* **Texto de la página**:
#####
Por: Ninoska Aguilera, abogada.


El mundo está pasando por la crisis más profunda de los últimos 100 años. La gran mayoría de los países se encuentran combatiendo a un enemigo invisible que ha costado miles de vidas. Bajo este contexto, resulta inevitable mirar las noticias y no sentir angustia, rabia, impotencia y muchas veces, también miedo. Miedo ante un sistema de salud que no da abasto; impotencia ante las tardías e insuficientes medidas que ha tomado el Gobierno Central para hacer frente a esta pandemia; rabia, al ser testigos de la precarización laboral y de cómo día a día miles de chilenos son despedidos o deben salir a trabajar, viajar en transporte público y aglomerarse, sin contar con las condiciones mínimas recomendadas por la OMS para estos casos; angustia ante los acaparadores y ante los indolentes que han incumplido las indicaciones egoístamente, poniendo en peligro a la ciudadanía; todo lo anterior, a causa de las decisiones individualistas y mezquinas de una autoridad de Salud que parece estar más interesada en la crisis financiera que de la vida de las personas.


Estamos siendo testigos de la caída de un sistema que empezó a colapsar en octubre del año pasado, un sistema que siempre ha puesto el centro en el interés de unos pocos y jamás, en el bien común. Sin embargo, no todo es desazón y desesperanza. El mundo entero se ha detenido para admirar la valentía y coraje de los profesionales de la salud y para agradecer el ingrato y nunca bien ponderado trabajo del personal de aseo.
#####
* **Datos del ejercicio**:
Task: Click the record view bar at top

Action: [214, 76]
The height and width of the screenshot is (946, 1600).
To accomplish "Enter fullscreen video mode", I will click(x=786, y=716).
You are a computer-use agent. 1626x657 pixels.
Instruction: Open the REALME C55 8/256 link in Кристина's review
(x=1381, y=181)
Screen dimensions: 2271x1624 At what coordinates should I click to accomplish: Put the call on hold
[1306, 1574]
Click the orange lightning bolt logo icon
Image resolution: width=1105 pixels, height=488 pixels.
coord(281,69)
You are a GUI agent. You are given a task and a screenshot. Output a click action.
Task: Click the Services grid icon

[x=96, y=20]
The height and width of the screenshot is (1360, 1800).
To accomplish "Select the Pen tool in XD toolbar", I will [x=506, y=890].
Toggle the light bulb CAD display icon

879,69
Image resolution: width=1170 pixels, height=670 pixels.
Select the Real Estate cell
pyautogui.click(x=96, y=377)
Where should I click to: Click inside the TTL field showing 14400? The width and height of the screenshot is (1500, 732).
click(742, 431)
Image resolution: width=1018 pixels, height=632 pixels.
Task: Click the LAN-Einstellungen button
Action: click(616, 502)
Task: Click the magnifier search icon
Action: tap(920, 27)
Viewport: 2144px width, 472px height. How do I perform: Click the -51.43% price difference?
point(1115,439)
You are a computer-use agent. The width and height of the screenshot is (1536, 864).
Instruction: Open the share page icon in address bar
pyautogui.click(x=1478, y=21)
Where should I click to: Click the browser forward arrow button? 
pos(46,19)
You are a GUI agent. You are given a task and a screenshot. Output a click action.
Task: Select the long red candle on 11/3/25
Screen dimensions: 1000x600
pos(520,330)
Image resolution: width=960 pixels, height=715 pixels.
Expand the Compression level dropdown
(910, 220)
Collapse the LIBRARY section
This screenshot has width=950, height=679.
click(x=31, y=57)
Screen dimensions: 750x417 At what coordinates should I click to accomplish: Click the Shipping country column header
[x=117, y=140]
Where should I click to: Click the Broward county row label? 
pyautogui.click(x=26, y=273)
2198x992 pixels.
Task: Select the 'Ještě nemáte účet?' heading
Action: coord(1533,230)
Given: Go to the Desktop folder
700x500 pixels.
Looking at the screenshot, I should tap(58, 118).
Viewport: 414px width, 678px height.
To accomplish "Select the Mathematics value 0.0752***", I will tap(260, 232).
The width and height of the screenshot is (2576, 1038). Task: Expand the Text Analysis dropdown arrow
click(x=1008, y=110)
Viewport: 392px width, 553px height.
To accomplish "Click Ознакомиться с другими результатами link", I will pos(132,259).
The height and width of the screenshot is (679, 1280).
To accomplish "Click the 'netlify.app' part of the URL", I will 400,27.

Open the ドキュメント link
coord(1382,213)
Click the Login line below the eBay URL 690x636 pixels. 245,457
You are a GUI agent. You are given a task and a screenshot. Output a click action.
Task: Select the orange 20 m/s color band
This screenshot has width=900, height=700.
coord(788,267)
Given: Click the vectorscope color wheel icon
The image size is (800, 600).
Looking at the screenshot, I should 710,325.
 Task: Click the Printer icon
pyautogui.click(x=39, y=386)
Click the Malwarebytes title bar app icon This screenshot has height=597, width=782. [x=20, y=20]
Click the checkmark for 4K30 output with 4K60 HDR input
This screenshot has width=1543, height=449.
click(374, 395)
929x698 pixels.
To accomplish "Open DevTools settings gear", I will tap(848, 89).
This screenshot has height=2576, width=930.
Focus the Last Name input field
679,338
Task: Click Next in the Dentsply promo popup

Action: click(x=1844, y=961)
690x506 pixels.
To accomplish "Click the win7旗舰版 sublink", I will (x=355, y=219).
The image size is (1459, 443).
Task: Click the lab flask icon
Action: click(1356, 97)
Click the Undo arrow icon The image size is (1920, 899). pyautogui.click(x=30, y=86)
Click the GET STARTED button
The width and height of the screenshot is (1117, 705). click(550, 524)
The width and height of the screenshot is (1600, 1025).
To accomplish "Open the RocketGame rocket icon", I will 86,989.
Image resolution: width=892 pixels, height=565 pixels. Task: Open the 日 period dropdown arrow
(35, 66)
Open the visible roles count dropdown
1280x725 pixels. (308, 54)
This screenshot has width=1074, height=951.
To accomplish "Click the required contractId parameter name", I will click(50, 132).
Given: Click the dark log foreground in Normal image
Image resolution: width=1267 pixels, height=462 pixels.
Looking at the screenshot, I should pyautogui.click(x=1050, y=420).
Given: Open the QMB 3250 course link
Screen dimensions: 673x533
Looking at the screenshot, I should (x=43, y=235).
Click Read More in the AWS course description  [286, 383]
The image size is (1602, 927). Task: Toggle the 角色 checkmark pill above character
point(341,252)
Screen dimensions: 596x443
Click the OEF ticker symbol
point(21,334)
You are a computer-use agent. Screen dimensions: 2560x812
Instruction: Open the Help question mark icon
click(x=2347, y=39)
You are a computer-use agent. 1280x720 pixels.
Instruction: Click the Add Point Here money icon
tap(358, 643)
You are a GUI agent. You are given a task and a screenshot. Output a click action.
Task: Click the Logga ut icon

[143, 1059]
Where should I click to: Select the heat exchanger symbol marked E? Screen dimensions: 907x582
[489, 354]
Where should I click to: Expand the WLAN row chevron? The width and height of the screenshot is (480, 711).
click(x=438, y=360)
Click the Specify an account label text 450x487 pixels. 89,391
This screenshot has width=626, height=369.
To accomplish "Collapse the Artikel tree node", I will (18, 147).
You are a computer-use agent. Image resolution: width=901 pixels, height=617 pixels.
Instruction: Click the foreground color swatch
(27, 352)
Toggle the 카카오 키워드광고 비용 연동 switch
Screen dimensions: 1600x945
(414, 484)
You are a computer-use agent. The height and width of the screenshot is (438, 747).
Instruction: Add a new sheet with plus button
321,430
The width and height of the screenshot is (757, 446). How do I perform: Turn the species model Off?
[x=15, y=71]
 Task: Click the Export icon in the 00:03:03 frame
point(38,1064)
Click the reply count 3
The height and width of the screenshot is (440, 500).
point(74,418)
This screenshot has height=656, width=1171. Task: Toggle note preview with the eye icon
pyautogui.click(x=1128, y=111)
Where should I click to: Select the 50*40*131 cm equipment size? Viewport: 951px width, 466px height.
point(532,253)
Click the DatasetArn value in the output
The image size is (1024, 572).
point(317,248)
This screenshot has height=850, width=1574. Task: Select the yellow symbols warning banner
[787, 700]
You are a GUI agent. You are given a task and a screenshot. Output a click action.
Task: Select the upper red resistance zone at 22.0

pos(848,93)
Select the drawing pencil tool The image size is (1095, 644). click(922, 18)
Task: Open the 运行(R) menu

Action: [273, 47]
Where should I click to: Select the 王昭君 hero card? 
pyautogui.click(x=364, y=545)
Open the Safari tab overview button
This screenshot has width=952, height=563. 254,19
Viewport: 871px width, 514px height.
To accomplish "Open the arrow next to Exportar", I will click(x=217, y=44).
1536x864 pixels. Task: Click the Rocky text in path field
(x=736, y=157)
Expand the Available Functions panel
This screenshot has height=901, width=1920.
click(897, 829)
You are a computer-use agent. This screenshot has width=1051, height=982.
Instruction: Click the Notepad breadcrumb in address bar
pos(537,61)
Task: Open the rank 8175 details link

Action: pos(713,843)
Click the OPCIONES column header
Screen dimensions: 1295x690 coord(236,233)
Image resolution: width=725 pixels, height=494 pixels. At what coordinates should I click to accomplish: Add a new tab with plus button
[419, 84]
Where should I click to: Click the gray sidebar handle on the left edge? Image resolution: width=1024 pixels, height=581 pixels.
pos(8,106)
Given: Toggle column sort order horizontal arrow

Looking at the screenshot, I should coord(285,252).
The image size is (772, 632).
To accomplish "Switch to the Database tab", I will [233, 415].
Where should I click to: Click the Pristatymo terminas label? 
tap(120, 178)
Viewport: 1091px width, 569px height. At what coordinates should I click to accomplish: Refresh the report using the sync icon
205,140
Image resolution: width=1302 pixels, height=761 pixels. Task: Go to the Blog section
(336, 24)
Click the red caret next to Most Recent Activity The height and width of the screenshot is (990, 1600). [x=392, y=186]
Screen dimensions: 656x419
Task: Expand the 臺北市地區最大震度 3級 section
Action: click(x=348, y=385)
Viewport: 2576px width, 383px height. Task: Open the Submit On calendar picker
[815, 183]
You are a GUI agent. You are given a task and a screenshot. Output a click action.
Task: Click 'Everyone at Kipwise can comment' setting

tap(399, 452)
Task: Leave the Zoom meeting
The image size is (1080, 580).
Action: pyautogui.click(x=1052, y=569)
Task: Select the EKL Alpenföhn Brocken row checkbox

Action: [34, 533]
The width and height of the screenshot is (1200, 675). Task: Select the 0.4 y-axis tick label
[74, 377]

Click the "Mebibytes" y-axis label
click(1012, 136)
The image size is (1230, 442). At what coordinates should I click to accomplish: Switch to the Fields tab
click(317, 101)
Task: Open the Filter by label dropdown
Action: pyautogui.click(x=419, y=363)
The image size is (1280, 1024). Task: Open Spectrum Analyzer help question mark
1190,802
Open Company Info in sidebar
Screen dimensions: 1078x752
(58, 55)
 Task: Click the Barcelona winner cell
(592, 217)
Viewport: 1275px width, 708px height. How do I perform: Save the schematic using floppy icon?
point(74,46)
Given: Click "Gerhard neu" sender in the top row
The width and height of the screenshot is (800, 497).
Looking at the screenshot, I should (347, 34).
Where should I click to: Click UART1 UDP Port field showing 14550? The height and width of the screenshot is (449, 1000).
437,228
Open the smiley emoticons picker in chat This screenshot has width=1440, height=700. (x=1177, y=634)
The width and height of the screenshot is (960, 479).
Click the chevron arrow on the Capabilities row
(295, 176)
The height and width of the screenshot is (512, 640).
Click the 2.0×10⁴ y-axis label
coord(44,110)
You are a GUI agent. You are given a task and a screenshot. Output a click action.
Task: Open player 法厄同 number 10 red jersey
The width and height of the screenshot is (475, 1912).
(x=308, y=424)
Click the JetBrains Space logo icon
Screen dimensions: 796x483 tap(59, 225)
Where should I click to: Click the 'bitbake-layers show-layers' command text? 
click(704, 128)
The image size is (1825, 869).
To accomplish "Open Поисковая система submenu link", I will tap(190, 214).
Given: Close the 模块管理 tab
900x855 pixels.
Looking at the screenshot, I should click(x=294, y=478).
#####
* **Tareas y ejercicios**:
[A] En el texto sobre la pandemia, ¿cuándo empezó a colapsar el sistema?
[B] Prosigue el texto sobre la pandemia desde su última oración.

* **Tus respuestas escritas**:
[A] En octubre del año pasado.

[B]
Hemos entendido que somos seres sociales, una verdadera aldea global y que las barreras geográficas, hoy por hoy, son sólo un invento, un imaginario invisible. El permanecer en nuestras casas nos ha permitido reconectar con nosotros mismos, calmar nuestras aguas internas y nos ha abierto los ojos respecto de qué es lo verdaderamente importante: nos ha enseñado a ser humildes, a ser pacientes y a entender que de nada sirven el dinero, los lujos y los éxitos si no podemos compartirlos con nuestros seres queridos. La pandemia vino a reestructurar nuestra agenda y prioridades; nos ha hecho volver a añorar el calor de un abrazo; nos ha obligado a lidiar con las incertidumbres permanentes y nos ha invitado a reflexionar respecto del lugar que ocupamos en este mundo, la fragilidad de la vida y nuestras relaciones; pasando por aquellas que tenemos con las personas que nos rodean; como también con todos los demás seres que cohabitan en este planeta, los cuales se han visto enormemente favorecidos a causa de nuestro aislamiento.


Qué curioso resulta pensar que debemos dejar de reunirnos, de abrazar y de demostrar afecto, para así proteger a quienes más queremos; curiosa la manera en la que el amor va adquiriendo nuevas modalidades y nos demuestra, una vez más, que es capaz de manifestarse aún en medio de las ausencias.


Cuando las aguas se tranquilicen y retorne la calma, volveremos a mirarnos a los ojos y a abrazarnos con fuerza, pero también tendremos que hacernos cargo de los enormes desafíos que se nos avecinan. Claramente, ya no seremos los mismos y el aprendizaje obtenido en este tiempo, deberá ser la guía para (re)construir nuestras relaciones y nuestro rol en este mundo. El COVID-19 ha sacado a relucir la parte más dura y sombría de la sociedad y no podemos permanecer indolentes frente a la incertidumbre, dolor y preocupación de nuestros hermanos. Tenemos que encontrar la forma de más amar y más servir, aún en medio del caos. Después de tanto dolor, necesitamos crear un modelo basado en la igualdad y el respeto; un modelo que nos permita avanzar y crecer en conjunto y sin exclusiones de ningún tipo; Un modelo, tal vez a menor escala, en donde pongamos el énfasis en la sustentabilidad, la soberanía alimentaria y la vida comunitaria. Pasada la tormenta, de corazón espero que seamos capaces de aportar desde nuestras respectivas trincheras a crear una sociedad más humana, a la que le duela el dolor ajeno y que logre valorar y empatizar con todo a su alrededor. Necesitamos entender, de una vez por todas, que la felicidad no radica en las cosas suntuarias, que estamos mucho más unidos y conectados de lo que realmente pensamos y que por eso, de nada sirve el bienestar propio si no tenemos con quién(es) compartir la vida.